* What you are asked to do:
Copy the data below verbatim, from the line with "543x1556 pixels. Task: Click" up to and including the line with "click(216, 37)", and omit the pictures from your answer.

* Data rows:
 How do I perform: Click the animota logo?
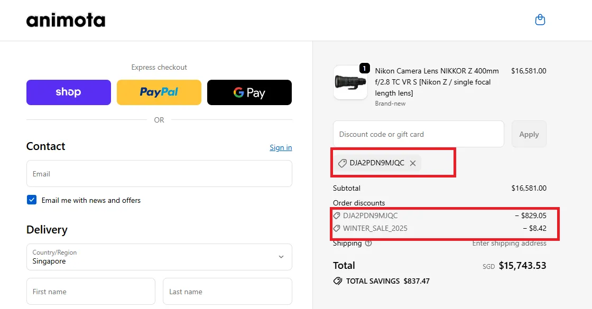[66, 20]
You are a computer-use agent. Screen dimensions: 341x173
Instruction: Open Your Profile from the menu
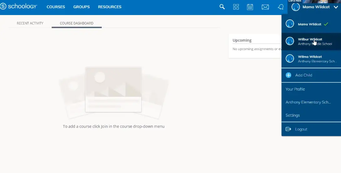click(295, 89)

---

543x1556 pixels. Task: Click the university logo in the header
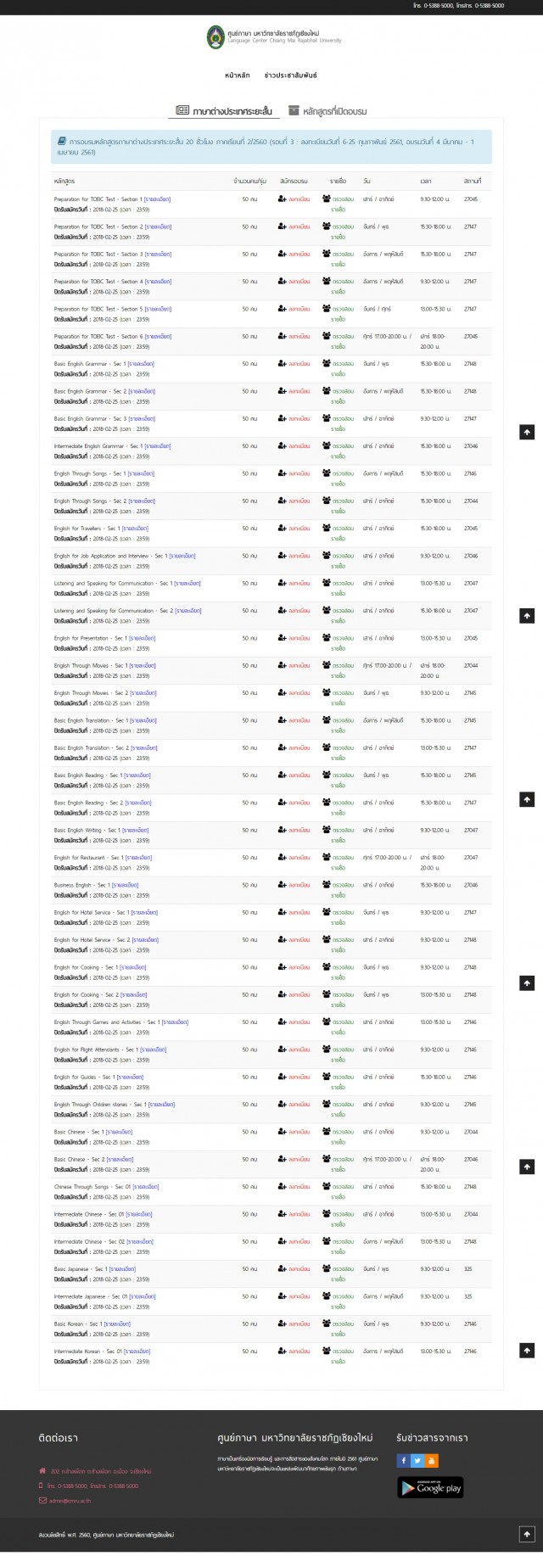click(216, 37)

--

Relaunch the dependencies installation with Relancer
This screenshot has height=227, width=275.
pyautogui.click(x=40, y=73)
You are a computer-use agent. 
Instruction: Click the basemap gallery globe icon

* Answer below:
543x1556 pixels. Task: Click the university logo in the header
click(216, 37)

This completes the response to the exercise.